According to your explanation in the comment to the acl's answer:

Actually I'd like it to work at any level in the expression <...>. <...> what I need is replacement: replace all expression that match this "pattern", and leave the rest unchanged. I guess the simplest possible solution is finding the positions of elements, then using ReplacePart. But this can also get quite complicated in the end.

I think it could be done in one pass with ReplaceAll. We can rely here on the documented feature of the ReplaceAll: it does not look at the parts of the original expression which were already replaced even if they are replaced by themselves! Citing the Documentation: "ReplaceAll looks at each part of expr, tries all the rules on it, and then goes on to the next part of expr. The first rule that applies to a particular part is used; no further rules are tried on that part, or on any of its subparts."

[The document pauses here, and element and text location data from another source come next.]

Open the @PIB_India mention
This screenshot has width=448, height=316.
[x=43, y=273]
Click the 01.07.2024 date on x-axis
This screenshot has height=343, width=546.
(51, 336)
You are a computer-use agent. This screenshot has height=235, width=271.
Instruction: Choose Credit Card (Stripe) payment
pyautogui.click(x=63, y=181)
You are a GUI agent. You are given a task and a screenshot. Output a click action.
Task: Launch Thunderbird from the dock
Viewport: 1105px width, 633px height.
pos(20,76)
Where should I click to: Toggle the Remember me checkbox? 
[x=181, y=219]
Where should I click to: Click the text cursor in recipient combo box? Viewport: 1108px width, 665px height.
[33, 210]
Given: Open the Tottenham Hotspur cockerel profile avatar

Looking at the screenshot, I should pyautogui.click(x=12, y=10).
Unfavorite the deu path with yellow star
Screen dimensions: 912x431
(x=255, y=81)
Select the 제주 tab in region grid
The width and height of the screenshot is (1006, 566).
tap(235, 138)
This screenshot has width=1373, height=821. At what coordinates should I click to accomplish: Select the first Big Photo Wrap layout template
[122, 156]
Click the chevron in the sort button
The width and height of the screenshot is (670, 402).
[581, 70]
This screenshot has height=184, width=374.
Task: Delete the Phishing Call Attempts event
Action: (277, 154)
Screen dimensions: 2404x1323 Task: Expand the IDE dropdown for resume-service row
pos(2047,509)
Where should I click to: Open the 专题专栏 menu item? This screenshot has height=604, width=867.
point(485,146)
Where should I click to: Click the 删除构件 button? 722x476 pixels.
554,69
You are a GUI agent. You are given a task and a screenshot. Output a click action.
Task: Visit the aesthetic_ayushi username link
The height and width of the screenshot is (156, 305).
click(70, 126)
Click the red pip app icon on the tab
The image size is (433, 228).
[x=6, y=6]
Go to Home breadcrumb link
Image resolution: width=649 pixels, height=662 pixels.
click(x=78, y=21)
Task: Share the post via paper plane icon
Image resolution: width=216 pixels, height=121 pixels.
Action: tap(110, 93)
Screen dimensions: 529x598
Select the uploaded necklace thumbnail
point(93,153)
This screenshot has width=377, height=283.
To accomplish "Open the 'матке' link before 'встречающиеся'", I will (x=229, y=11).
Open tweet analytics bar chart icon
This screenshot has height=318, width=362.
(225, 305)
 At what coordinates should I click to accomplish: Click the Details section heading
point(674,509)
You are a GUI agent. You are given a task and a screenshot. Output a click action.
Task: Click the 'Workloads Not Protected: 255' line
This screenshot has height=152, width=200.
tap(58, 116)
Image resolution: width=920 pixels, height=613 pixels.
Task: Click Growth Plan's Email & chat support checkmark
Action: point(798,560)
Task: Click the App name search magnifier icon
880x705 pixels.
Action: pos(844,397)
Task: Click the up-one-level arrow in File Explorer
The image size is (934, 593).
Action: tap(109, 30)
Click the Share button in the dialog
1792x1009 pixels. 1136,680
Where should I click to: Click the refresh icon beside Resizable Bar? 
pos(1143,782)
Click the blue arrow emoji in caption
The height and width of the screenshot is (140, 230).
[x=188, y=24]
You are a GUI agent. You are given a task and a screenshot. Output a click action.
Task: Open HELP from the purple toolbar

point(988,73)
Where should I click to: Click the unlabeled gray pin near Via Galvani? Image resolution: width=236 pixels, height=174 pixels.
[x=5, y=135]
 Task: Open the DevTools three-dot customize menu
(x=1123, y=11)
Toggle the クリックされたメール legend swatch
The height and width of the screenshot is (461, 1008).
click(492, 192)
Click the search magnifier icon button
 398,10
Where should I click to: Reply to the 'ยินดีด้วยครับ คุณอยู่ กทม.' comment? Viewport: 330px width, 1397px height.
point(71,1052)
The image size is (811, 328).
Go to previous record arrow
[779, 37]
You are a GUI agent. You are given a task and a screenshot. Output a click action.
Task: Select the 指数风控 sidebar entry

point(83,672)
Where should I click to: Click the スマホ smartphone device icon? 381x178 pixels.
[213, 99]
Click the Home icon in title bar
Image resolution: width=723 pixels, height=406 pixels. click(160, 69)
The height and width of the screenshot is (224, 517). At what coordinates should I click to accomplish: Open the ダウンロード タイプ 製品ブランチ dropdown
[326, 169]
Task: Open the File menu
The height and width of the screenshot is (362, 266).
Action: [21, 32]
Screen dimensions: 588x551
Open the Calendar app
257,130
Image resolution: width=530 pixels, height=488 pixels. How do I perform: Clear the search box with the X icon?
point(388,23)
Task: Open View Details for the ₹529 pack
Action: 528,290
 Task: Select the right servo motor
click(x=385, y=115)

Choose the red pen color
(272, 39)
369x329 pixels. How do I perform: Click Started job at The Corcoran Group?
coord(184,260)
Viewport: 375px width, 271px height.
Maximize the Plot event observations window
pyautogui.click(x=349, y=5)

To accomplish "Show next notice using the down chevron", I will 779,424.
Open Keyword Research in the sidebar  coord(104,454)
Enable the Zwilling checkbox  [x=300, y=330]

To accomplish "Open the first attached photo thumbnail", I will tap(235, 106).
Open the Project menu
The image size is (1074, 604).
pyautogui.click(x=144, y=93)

Here is my solution (whatIwant is what you want to do with matched parts):

replaceNonChildren[lst_List] := 
 ReplaceAll[#, {x_List :> whatIwant[x], y_ :> y}] & /@ lst

Here is your test case:

replaceNonChildren[{{1, 2, 3}, Graphics[Line[{{1, 2}, {3, 4}}]]}] // InputForm

=> {whatIwant[{1, 2, 3}], Graphics[Line[{{1, 2}, {3, 4}}]]}

Here is a function that replaces only inside certain head (Graphics in this example):

replaceChildren[lst_List] := 
 ReplaceAll[#, {y : Graphics[__] :> (y /. x_List :> whatIwant[x])}] & /@ lst

Here is a test case:

replaceChildren[{{1, 2, 3}, Graphics[Line[{{1, 2}, {3, 4}}]]}] // InputForm

=> {{1, 2, 3}, Graphics[Line[whatIwant[{{1, 2}, {3, 4}}]]]}

I will propose a solution based on expression pre-processing and soft redefinitions of operations using rules, rather than rules themselves. Here is the code:

ClearAll[matchChildren, exceptChildren];
Module[{h, preprocess},
  preprocess[expr_, parentPtrn_, lhs_, match : (True | False)] :=
     Module[{pos, ptrnPos, lhsPos},
       ptrnPos = Position[expr, parentPtrn];
       lhsPos = Position[expr, lhs];
       pos = Cases[lhsPos, {Alternatives @@ PatternSequence @@@ ptrnPos, __}];
       If[! match,pos = Complement[Position[expr, _, Infinity, Heads -> False], pos]];
       MapAt[h, expr, pos]];

  matchChildren /: 
    fun_[expr_, matchChildren[parentPtrn_, lhs : Except[_Rule | _RuleDelayed]],
    args___] :=
       fun[preprocess[expr, parentPtrn, lhs, True], h[lhs], args] //. 
           h[x_] :> x;

  matchChildren /: 
    fun_[expr_, matchChildren[parentPtrn_, lhs_ :> rhs_], args___] :=
       fun[preprocess[expr, parentPtrn, lhs, True], h[lhs] :> rhs, args] //. 
           h[x_] :> x;

  exceptChildren /: 
   fun_[expr_,exceptChildren[parentPtrn_, lhs : Except[_Rule | _RuleDelayed]], 
   args___] :=
       fun[preprocess[expr, parentPtrn, lhs, False], h[lhs], args] //. 
           h[x_] :> x;

  exceptChildren /: 
   fun_[expr_, exceptChildren[parentPtrn_, lhs_ :> rhs_], args___] :=
       fun[preprocess[expr, parentPtrn, lhs, False], h[lhs] :> rhs, args] //. 
          h[x_] :> x;
]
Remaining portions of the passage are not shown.